'I don't think it is as big a shift as some people are saying'
Rob Baxter has played down the significance of no longer having a hands-on match day role at Exeter, the director of rugby instead allowing head coach Ali Hepher and his assistants to look after the team. The new arrangement came into force for last weekend’s Gallagher Premiership opener, the Sandy Park win over Leicester which witnessed the long-serving Baxter sitting away from the coaches’ box.
It was September 7, in the run-up to the new season launch against defending champions Tigers, when Hepher explained the change in dynamic surrounding the Exeter management at weekends for the 2022/23 campaign. “On match days, Rob necessarily won’t be with the team so I’ll be leading that side of things,” explained Hepher.
“He will be travelling separately. He will be at all the games, he will be very much involved with everything we do but he won’t be travelling with the team so pre-match, matchday post-match I will be dealing with it…
“I think he will still do the media side of stuff through the week but on match days, it will be down to myself and the other coaches. Yeah, a bit of a change in the role but something exciting to get on with.”
Baxter did indeed do the Exeter media briefing this week ahead of Sunday’s round two game at Worcester and he used the opportunity to play down what has been said in some quarters about his less hands-on involvement on match day.
“It wasn’t massively different,” said Baxter about his day one experience last Saturday when watching the Exeter win over Leicester sitting away from his usual position in the stand. “I was still sat around the coaches, still had radio, I could have a bit of input if required. I don’t think it is as big a shift as some people are saying. I am still in the office pretty much as I was before, we still have our standard selection meeting, still discuss how we are going to play.
“How we play – how we attack and how we defend – is largely driven by your attack, your forwards and defence coaches and I was (always) a bit, ‘I don’t like that’ or ‘I like it a little bit’ and that dictates elements of it. That part hasn’t changed but what I was finding was Ali should be developing in his role.

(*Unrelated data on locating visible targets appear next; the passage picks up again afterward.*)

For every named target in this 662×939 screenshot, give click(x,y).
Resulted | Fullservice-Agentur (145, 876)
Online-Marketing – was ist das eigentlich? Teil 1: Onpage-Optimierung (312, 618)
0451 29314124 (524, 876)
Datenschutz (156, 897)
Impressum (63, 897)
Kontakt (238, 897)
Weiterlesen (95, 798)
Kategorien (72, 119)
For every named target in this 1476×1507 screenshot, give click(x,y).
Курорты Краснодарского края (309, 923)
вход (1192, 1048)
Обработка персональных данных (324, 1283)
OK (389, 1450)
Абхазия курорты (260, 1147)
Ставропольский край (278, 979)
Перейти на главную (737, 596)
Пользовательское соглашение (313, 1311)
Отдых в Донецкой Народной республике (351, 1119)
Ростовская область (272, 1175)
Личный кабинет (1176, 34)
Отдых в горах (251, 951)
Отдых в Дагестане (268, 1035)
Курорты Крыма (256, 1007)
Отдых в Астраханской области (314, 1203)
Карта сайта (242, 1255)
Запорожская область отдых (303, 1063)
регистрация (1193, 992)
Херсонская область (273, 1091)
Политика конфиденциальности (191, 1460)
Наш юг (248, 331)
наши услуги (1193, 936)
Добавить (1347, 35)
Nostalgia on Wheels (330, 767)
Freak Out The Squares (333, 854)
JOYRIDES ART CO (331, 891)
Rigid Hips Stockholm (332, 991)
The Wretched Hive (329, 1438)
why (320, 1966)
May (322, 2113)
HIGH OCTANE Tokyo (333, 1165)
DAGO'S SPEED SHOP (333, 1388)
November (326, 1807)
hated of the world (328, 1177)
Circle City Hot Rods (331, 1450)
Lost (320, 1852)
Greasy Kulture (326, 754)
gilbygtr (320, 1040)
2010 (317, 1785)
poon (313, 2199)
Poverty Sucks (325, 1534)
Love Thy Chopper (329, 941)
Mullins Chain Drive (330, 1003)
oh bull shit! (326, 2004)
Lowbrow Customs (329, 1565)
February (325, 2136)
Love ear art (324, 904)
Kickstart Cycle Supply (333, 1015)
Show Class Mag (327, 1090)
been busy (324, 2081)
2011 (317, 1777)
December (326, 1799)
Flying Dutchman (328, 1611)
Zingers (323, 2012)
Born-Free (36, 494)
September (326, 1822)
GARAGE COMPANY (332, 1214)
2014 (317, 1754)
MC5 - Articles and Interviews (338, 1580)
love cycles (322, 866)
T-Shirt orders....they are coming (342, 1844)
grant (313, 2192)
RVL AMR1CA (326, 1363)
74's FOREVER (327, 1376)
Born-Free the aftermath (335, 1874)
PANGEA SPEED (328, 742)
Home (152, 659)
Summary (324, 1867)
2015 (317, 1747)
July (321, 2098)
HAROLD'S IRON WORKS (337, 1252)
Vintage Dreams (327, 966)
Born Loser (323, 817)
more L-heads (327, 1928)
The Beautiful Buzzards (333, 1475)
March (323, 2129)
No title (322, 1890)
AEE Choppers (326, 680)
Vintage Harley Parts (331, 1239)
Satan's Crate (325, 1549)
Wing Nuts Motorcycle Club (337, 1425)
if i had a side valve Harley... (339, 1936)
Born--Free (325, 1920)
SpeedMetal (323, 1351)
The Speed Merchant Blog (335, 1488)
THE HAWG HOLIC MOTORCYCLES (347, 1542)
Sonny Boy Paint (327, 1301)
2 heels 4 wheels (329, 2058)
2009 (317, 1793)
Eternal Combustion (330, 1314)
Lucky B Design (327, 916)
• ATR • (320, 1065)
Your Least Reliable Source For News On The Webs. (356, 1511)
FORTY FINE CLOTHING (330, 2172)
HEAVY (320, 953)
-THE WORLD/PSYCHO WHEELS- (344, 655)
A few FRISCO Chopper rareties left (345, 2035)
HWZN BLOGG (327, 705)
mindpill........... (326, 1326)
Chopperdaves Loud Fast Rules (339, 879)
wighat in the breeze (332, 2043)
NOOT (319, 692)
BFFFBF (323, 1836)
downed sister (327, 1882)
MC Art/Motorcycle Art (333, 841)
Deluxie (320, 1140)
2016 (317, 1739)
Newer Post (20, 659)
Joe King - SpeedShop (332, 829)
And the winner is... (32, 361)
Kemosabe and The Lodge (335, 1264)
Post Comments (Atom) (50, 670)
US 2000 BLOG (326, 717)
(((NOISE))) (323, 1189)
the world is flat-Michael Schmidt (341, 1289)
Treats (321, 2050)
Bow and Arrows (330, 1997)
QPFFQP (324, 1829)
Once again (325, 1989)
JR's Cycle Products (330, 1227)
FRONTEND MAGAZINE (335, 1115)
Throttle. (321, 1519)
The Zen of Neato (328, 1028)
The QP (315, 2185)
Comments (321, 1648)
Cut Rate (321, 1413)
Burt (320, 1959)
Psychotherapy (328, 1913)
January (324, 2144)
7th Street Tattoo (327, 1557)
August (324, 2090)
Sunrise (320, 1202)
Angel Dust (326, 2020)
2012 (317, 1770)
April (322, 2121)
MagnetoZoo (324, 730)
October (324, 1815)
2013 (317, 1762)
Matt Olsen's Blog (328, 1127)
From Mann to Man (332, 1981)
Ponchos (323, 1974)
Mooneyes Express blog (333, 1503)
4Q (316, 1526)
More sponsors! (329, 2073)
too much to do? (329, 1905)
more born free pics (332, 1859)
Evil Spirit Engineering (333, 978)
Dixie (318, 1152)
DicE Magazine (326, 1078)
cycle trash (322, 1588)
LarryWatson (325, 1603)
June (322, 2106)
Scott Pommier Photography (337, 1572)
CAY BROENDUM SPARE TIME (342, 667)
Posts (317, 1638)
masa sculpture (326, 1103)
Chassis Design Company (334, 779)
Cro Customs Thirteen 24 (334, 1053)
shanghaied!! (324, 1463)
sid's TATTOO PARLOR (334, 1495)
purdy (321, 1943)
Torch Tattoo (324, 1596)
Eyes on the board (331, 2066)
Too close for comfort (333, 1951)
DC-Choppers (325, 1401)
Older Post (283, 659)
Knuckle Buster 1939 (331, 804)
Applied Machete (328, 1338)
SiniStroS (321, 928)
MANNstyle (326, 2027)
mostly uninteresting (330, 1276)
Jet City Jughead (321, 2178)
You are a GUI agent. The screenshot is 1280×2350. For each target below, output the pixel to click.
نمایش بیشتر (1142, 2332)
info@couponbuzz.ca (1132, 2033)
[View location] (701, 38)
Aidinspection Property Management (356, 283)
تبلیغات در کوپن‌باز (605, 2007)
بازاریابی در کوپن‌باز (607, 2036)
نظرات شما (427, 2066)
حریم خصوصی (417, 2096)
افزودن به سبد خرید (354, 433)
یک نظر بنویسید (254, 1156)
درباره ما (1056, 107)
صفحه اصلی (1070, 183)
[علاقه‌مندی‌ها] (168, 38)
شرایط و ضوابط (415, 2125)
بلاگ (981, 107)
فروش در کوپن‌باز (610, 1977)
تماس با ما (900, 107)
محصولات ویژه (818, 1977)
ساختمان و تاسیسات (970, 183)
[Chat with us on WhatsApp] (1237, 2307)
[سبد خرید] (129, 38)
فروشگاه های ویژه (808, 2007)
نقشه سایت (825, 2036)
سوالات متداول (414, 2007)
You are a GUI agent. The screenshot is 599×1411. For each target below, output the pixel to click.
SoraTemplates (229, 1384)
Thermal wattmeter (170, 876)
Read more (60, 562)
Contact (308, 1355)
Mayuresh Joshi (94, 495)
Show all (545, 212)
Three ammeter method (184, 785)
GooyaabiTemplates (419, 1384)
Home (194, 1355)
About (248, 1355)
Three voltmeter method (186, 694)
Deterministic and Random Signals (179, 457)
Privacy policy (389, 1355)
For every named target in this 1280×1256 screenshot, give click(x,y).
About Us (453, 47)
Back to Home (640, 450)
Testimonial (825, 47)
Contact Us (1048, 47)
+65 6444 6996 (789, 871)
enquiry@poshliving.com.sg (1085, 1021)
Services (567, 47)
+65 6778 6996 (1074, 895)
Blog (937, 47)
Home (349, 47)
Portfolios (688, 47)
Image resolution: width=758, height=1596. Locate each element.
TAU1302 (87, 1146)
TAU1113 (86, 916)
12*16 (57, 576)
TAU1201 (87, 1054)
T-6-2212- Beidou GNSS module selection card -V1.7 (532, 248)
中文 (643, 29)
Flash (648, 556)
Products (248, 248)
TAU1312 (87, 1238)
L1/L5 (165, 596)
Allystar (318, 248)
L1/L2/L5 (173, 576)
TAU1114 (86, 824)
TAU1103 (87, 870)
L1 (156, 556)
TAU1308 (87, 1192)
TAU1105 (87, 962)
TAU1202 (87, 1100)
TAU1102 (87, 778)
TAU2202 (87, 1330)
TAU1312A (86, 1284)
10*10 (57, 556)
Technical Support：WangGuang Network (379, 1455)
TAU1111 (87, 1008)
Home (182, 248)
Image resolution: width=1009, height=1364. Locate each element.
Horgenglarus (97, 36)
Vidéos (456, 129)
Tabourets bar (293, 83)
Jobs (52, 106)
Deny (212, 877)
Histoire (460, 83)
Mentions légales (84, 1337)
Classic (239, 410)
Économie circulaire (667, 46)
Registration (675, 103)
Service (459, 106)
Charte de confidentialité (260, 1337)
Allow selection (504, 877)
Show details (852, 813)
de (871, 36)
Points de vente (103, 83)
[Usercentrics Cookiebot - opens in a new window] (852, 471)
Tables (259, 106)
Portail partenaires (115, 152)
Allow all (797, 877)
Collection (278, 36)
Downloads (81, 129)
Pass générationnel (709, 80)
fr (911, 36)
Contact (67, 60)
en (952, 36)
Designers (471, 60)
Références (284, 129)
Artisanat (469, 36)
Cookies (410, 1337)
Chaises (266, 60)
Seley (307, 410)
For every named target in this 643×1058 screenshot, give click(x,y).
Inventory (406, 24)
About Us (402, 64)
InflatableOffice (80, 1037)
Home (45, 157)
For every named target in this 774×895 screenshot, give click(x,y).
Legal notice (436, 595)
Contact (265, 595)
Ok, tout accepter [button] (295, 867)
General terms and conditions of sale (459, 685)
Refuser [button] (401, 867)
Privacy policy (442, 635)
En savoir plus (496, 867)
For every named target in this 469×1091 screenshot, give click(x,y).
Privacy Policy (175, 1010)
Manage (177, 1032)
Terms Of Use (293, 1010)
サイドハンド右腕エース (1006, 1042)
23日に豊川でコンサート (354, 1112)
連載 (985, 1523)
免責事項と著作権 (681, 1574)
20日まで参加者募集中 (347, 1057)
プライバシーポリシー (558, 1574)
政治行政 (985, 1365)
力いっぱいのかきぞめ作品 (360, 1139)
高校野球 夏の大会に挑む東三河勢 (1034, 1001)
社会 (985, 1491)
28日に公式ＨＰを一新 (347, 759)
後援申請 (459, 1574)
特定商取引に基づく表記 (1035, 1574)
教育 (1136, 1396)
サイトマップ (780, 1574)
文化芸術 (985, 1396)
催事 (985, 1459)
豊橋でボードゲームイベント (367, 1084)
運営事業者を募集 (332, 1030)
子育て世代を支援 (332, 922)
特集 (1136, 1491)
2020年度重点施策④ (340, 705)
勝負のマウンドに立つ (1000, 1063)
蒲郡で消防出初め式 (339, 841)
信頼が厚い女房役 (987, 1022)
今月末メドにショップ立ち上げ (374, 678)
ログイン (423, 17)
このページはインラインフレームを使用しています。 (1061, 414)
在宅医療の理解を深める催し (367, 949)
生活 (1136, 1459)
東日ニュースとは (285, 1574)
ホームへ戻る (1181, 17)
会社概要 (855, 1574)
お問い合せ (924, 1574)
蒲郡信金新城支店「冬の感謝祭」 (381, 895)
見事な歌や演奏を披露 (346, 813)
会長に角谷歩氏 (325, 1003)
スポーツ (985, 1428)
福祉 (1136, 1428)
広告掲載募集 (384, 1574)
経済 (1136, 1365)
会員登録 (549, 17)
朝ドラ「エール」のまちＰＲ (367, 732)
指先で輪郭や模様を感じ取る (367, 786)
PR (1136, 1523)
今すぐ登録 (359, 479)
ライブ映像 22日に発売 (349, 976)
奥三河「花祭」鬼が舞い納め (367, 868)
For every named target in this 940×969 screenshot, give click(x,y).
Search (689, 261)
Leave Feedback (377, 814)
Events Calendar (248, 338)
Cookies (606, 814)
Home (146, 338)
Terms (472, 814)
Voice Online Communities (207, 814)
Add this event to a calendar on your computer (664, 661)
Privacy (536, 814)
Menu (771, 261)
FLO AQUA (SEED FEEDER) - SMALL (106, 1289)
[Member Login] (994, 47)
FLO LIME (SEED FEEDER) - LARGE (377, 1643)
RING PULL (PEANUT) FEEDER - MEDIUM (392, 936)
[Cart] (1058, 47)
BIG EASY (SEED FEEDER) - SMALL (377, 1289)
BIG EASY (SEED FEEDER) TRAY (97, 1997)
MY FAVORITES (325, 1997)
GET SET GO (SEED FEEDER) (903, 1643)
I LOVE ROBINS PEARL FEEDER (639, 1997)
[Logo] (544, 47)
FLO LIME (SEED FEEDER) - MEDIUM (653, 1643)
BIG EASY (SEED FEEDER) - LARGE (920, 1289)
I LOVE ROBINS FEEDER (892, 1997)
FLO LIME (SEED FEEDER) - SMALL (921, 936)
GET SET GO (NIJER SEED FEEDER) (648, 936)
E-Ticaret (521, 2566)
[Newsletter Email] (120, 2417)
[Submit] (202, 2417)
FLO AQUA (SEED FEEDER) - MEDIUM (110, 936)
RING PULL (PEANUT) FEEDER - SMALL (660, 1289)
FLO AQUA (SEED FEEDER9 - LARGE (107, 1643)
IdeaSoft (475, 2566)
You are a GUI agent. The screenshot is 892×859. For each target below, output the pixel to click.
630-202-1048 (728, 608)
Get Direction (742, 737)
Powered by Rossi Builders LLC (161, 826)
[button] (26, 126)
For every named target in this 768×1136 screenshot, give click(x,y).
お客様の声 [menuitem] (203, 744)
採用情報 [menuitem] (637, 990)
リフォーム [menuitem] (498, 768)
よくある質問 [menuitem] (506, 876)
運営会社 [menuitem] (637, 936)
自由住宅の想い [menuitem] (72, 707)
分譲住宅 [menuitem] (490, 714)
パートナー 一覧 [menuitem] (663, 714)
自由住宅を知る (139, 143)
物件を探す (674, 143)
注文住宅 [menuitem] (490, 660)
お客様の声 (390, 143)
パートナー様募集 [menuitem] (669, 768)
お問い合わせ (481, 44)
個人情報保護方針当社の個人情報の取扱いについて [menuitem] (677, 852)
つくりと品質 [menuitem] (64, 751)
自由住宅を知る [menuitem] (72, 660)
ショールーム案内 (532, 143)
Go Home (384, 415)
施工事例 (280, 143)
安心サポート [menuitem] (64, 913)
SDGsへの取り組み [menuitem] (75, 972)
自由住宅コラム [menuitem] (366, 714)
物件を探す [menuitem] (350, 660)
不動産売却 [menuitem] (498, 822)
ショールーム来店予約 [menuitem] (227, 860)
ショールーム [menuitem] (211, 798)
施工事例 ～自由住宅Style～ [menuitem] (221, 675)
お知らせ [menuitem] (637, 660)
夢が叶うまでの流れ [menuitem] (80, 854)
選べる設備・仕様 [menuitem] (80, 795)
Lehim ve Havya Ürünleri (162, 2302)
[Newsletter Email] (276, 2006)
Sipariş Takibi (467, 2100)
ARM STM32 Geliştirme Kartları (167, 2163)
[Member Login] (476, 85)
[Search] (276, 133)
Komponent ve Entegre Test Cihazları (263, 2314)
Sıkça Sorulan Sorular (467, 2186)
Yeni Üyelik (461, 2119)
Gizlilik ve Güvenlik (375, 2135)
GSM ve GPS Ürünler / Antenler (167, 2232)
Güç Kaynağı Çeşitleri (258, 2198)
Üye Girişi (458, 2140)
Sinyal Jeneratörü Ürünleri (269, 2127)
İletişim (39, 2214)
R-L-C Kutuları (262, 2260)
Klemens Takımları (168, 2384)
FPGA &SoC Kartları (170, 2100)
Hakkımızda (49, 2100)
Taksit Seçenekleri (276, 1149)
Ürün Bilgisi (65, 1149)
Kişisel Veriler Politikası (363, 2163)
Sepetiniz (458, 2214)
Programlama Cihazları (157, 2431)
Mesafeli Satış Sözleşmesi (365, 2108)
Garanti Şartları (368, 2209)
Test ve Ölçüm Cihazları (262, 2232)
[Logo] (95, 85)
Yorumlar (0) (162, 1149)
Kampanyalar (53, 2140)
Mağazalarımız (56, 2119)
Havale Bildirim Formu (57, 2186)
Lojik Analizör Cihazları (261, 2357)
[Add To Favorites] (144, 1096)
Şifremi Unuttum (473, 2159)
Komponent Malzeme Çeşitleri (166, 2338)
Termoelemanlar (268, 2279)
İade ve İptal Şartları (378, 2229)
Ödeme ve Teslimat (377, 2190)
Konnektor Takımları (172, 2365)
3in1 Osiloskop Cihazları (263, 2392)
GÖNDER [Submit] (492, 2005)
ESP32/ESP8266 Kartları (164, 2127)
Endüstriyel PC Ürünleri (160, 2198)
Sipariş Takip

“All our coaches should develop in their roles and he has been very influential at the club for a very long time, takes big responsibility for a lot of areas of how we play and what we do and how we prepare and for me this just feels like taking on the next stage of our preparation.
“If I’m not at training sessions, which quite often happens, and Ali runs through the week, for me it makes sense that the final messages and the half-time checkup and bits and pieces should come from Ali, that makes complete common sense to me.
“I have been a voice in there for a long time, so this also creates a bit of freshness and adds that that little bit of extra responsibility to that coaching team who do that half-times. But I will be honest with you, over the last four, five years my half-time has been limited anyway.
“Now whether that is because on the whole the last five, six years things have been ticking along pretty well and half-times don’t often have to be about rants and raves… People are trying to think it is a way bigger shift, that it is, ‘There you go lads, off you go and get on with it’.
“It’s not like that. We have always coached as a group. We have always thought about where we want to go as a group. That part of it is exactly the same.”